A stationary time-series is mean-reverting by definition since it never drifts far from its initial/mean value. Unfortunately, price series are not stationary as we can model them as geometric brownian motion that does drift from its initial value. However, the market value of a pair (or basket) of assets, often from the same industry, are stationary when they are cointegrated: a linear combination of their prices are integrated of order zero. Why? Because the assets of a pair respond equally to the same shocks (news) and, consequently, the "walk" together.

In the proposed methodology, we do not rely on any statistical metric to select the pair nor we verify that the pair is cointegrated with a statistical test. This is something we can explore in future implementations using, for example, the Universe Selection feature. We just assume their are as Chan did. He has selected GDX (Gold Miners ETF) and GLD (Gold ETF). 

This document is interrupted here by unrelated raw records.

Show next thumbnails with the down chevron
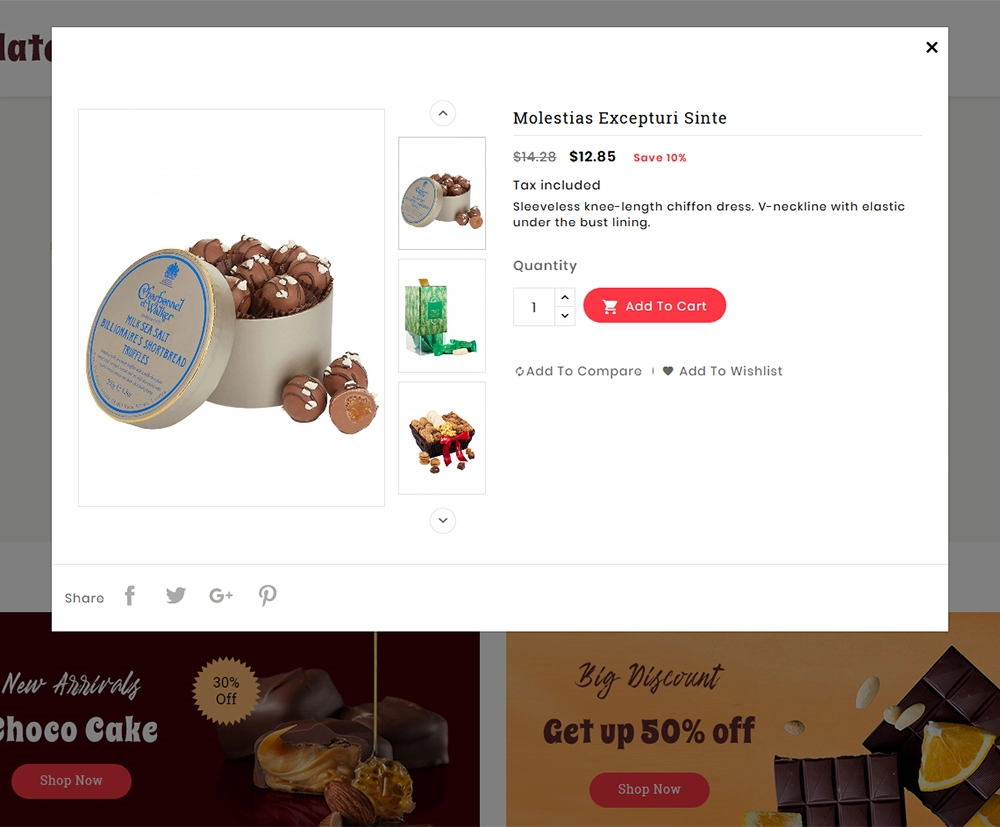This screenshot has width=1000, height=827. point(443,520)
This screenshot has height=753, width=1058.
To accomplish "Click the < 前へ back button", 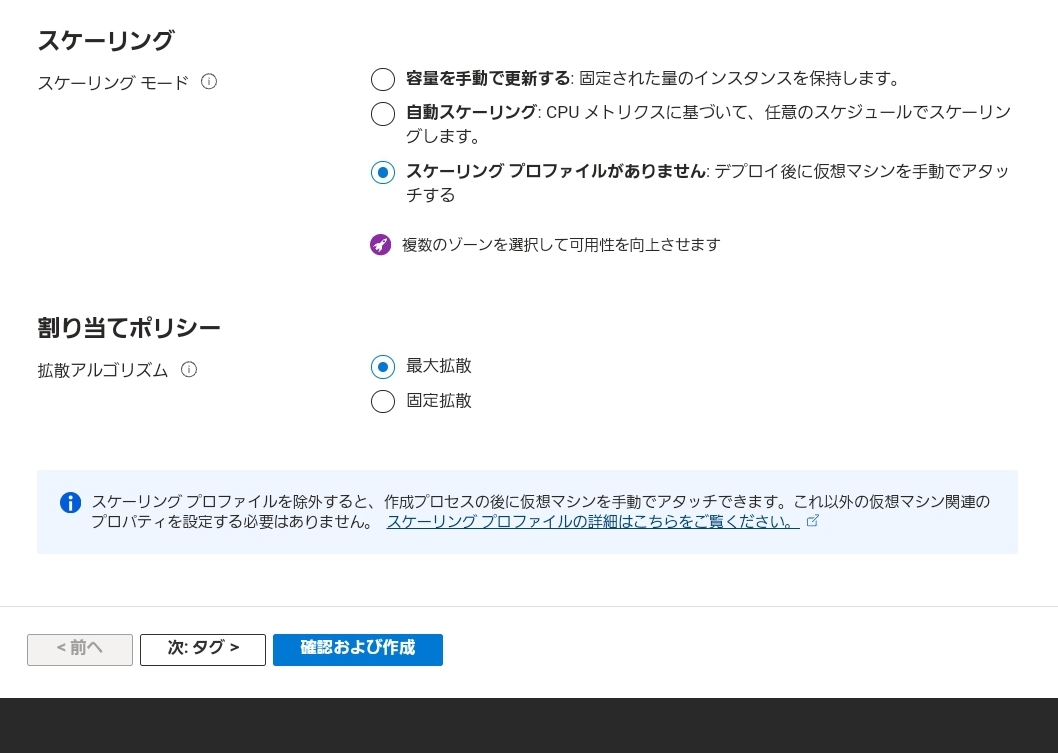I will pos(80,649).
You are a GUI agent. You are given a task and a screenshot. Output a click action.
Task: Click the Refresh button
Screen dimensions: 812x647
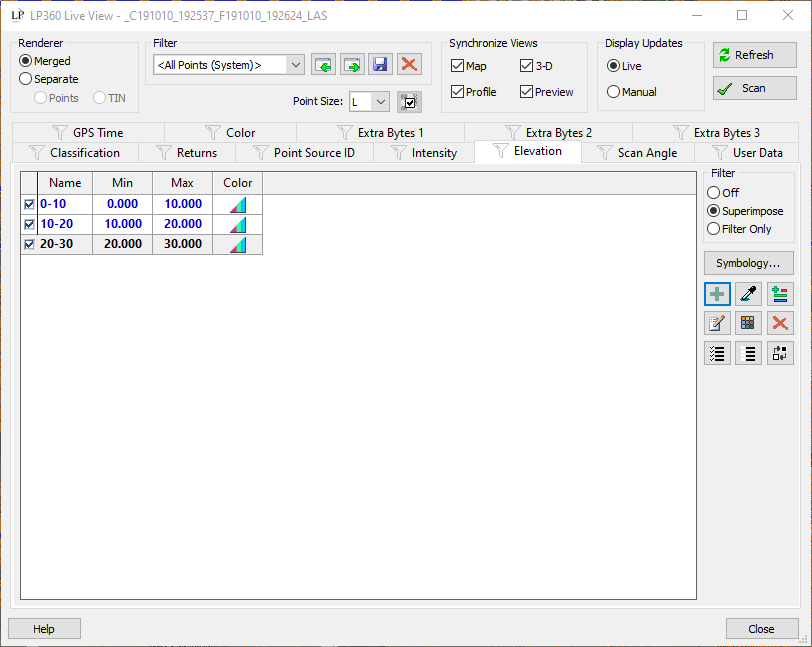(x=754, y=55)
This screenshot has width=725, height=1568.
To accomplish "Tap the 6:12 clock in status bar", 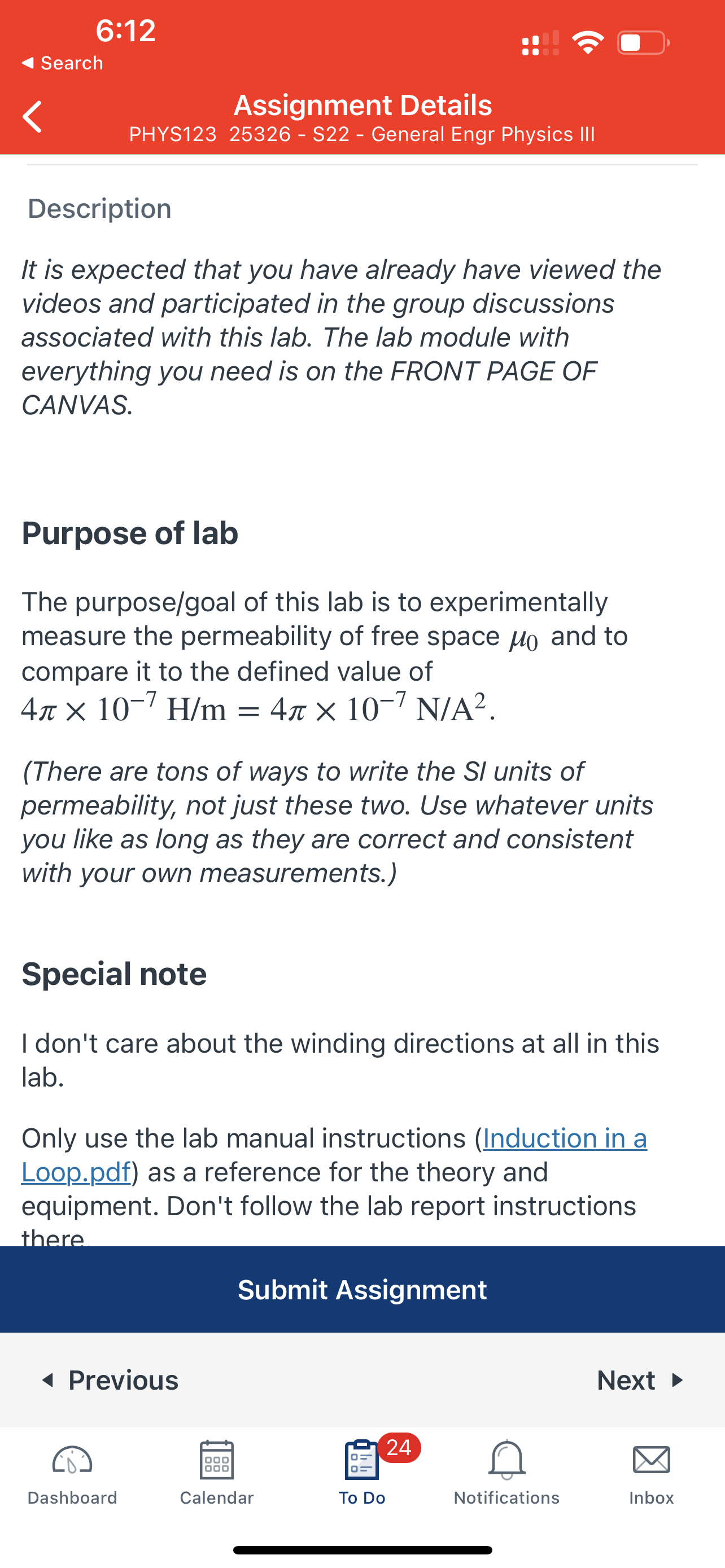I will coord(126,30).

The first step is to define the linear combination: we make a linear regression of the price series using MathNet.Numerics.Fit.Line(x, y), wthere x is GLD price series and y is GDX one to find beta (AKA hedge ratio). The spread is, thus, defined as 

e = x - beta * y

This is important: the spread is our stationary time-series.
Next, we calculate the simple moving average and standard deviation of the spread in order to express it in terms of z score: 

zScore = (e - sma) / std.

This derived stationary time-series is centered at zero and the scaled to the spread standard deviation.

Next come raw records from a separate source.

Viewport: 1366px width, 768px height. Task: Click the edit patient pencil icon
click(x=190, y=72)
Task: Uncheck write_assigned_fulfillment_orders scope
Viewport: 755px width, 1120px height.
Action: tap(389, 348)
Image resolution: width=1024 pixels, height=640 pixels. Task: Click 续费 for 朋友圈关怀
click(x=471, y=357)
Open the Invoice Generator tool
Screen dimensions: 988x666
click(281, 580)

Finally, the trading logic is reduced to a comparison between the z score and a given threshold (+/- 0.5). In the attached project, we enter positions when zscore is higher than 0.5 or lower than -0.5 and close the positions once it returns to its mean (cross zero):

Long trade
Entry condition: zScore < -0.5
Buy 1000 shares of GLD
Sell 1000 * beta shares of GDX
Exit condition: zScore > 0

Short trade
Entry condition: zScore > 0.5
Sell 1000 shares of GLD
Buy 1000 * beta shares of GDX
Exit condition: zScore < 0

We can make some sensibility tests on the threshold. In theory, higher values give us more certainty, but fewer trades. Also, we can change the test window length and how ofter beta is re-evaluated. In this algorithm, we have evaluated beta only once with prices from the first 90 trading days.